Almost all of the potential elastic energy in the ball was converted into kinetic energy when we used the releasing mechanism (lever) to release the cords and therefore the ball. When the ball reached the rest length of the cords, all of the elastic potential energy was converted into kinetic energy. When the ball hit the ground all of the gravitational potential energy was finally converted into kinetic energy. As the ball traveled upwards on its projectile, the ball possessed more gravitational potential energy and therefore less kinetic energy. As the ball traveled downward on the projectile, that gravitational potential energy was converted into kinetic energy. However, as I mentioned before, our main energy source was the potential energy from the elasticity in the cords that was completely converted into kinetic energy when the cords reached the rest length after they were released. Our device was so effective because of this instantaneous conversion from elastic potential energy into kinetic energy.
There were some losses in energy on our ball due to non-conservative forces. Non-conservative forces are forces where the path of the object matters. For example, air resistance and friction are non-conservative forces. Air resistance most likely took away energy from our ball because it was either blowing in a different direction of our ball, or it was not blowing at the same velocity as our ball. Friction also probably deducted energy from our ball, but it would deduct a very small amount. The friction I am referring to is the friction between the elastic bands and the metal U-bolts on the back of our launching pad. We tried to reduce this frictional force by adding rubber cylinders around the metal U-bolts where the cords were touching them. There was still some friction between the cords and the rubber cylinders around the bolts, but the cylinders definitely reduced that initial amount of friction.
The process of building a device that could launch a pumpkin one hundred yards for two-hundred dollars was a long and arduous one. It took several hours of planning, and many more hours of building, testing, modifying, and fixing. The building portion was particularly difficult; in fact, we call our device the Broken Hammer because we were working so hard that we literally broke the head off a hammer.
The first step of building our device was coming up with a design. When we initially got the project guidelines, we realized that two hundred dollars would severally limit the number of feasible plans for our devise. We first eliminated the idea of building a trebuchet because we could not come up with a way to build one within the budget. That left us with the idea of a slingshot or a cannon. When we looked up prices for air compressors online, we found that they were pretty expensive. So, we decided to build a slingshot. It seemed like our cheapest option, and it would also have more room for modification. Also, we found many YouTube videos of people easily launching water balloons over long distances using slingshots. From these videos, we reasoned that it might not be much harder to do the same with pumpkins if we built the same design from the videos on a larger scale. We soon found out, however, that the process would not be so simple.

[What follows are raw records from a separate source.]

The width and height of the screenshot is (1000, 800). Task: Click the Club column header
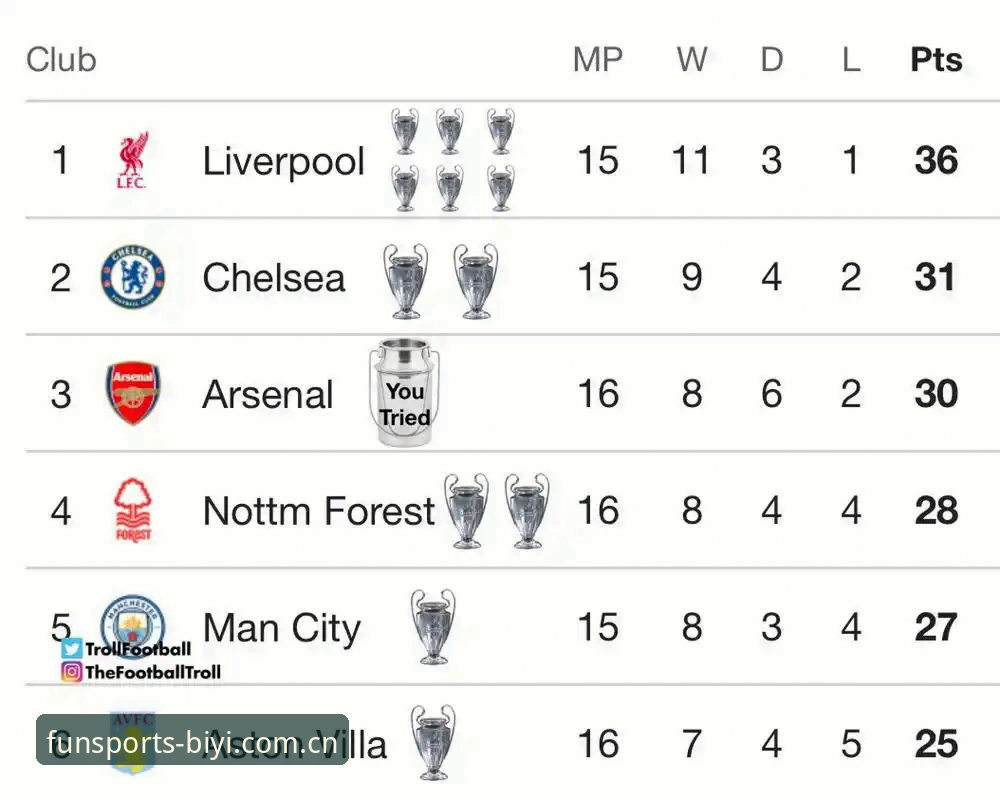click(61, 60)
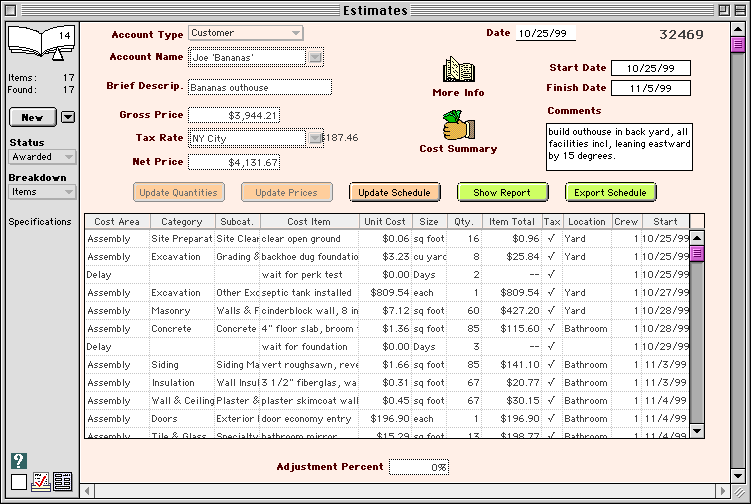Open the Tax Rate NY City dropdown

[x=255, y=138]
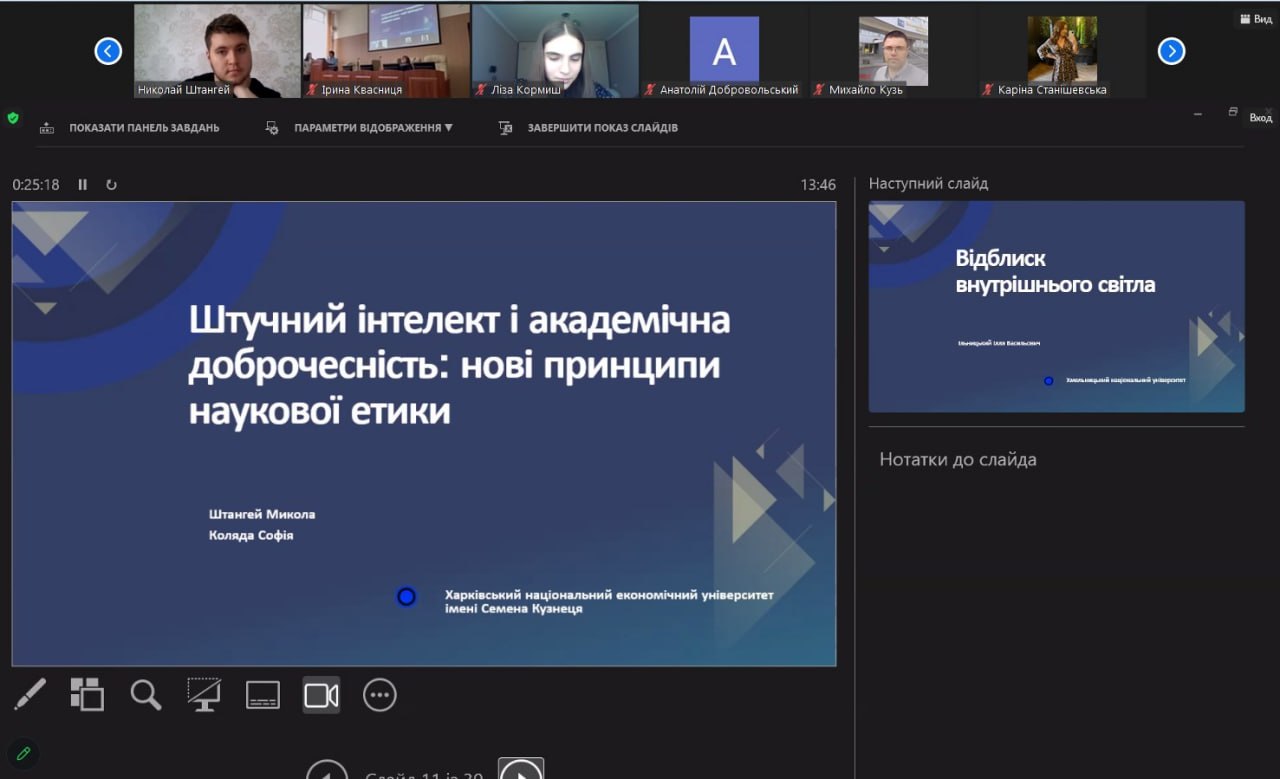The width and height of the screenshot is (1280, 779).
Task: Toggle the presenter camera button
Action: pos(321,694)
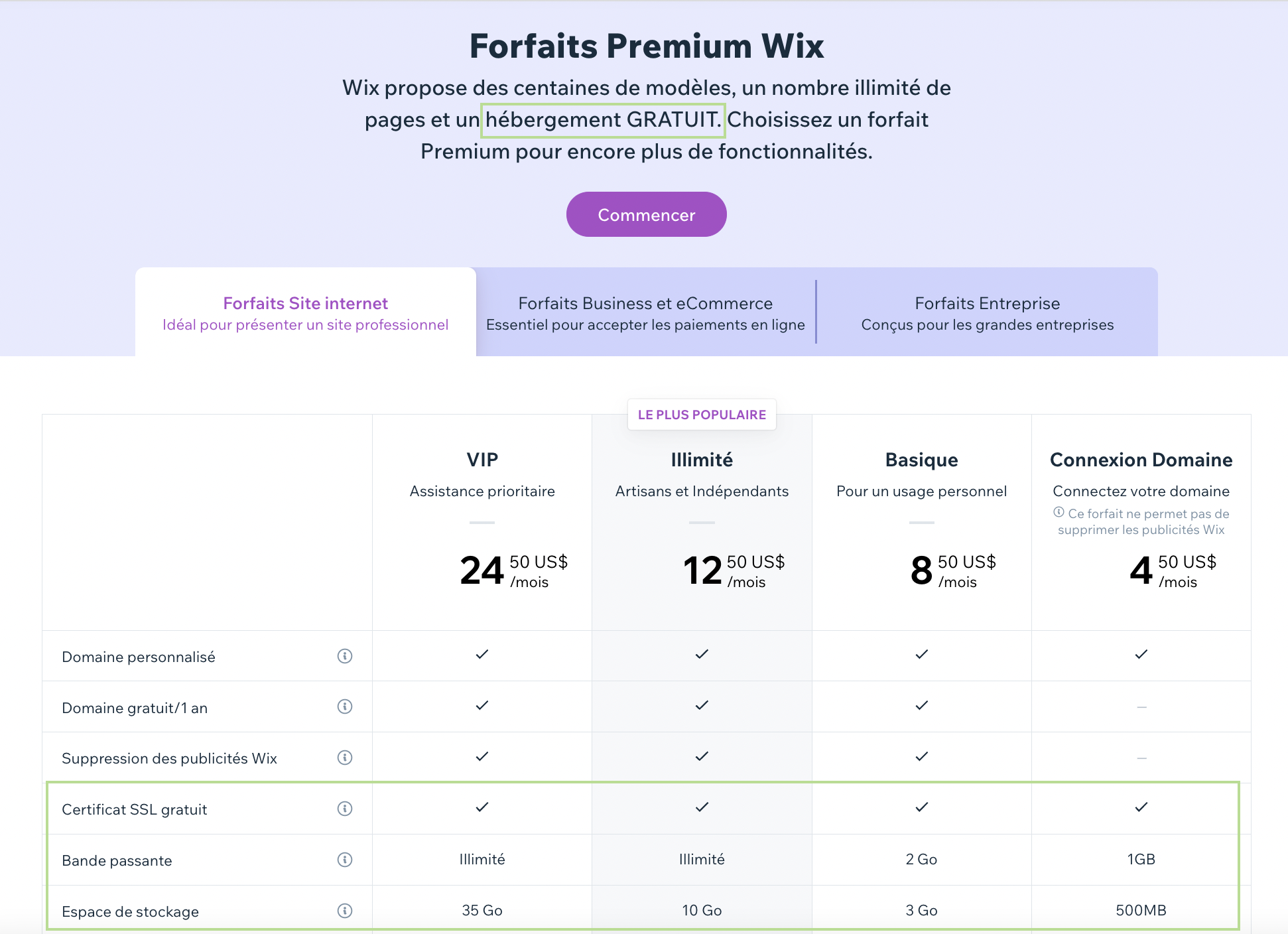Select the Illimité plan title
The height and width of the screenshot is (934, 1288).
702,460
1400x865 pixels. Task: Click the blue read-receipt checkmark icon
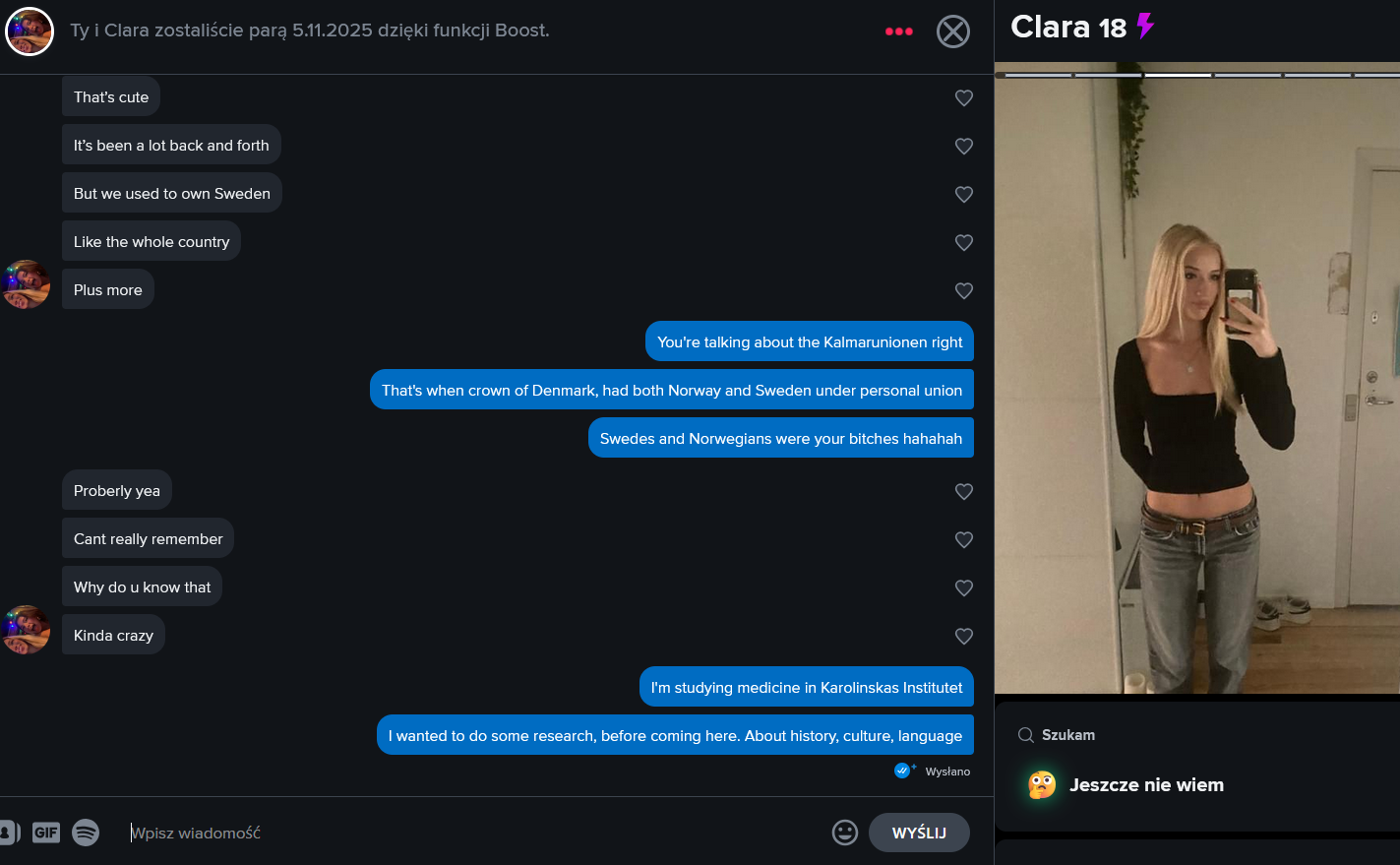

The next part of our design process was the initial drafting phase. We drew a few sketches of possible designs, one of which we have attached. After deciding on a general plan, we needed to get supplies. With our budget in mind, we decided that we would have to get the absolute cheapest materials available and probably make use of nearly worthless scrap we happened to find lying around. The first place we went was Home Depot to find elastic tubing and wood. We managed to purchase a couple of untreated two-by-fours made of pine for under twenty dollars, but we could not find any tubing that was elastic enough for our purposes. We contemplated our options, and eventually decided to use workout bands. They seemed the most elastic and the most durable. We found some at academy for a pretty steep price; they worked rather well. As for the bolt, screws, and such to hold the wood together, one member of our team had some at hand that we could use, so that was not a problem.
When we actually started building, larger problems arose. The only building experience any of us had prior to this assignment was from clubs or childhood interests, but none of us had ever worked with something so large before. Nevertheless, we pushed our skepticism aside and attempted to assemble the wood to resemble the frame we wanted to build. It proved to be more difficult than we assumed, though. The drill we used kept malfunctioning (or so we thought, it turns out we were drilling backwards), and it was difficult to get the precise angles we had planned to use because the wood kept warping. We decided to seek advice from the father of one of our team members. He helped greatly, explaining to us everything from the correct way to use a drill to how to maximize our elasticity. For example, he told us we had to be very careful when drilling holes in the wood, as pine is weak and prone to splintering. He also explained to us that the drill was spinning the wrong way, which would have made it a lot more difficult and long to finish the frame. When we did, finally, completely assemble the frame, we still had to decide where we were going to put the pumpkin to launch it. We decided to use an old colander we found lying around because it was big enough to hold a pumpkin and it had holes, which would lessen the effect of air resistance as we launched the pumpkin. After we attached the colander to the cords, we realized how much force we would need to launch a pumpkin one hundred yards. We decided that we could not pull the workout bands back far enough on our own, so we ordered the cheapest break winch we could find with a gear ratio greater than ten to one. We also realized how dangerous the amount of force we were using could be, so we chose to use a clip that could be opened from a distance to release the load. After we found one, we attached it, and were finally ready to test launch.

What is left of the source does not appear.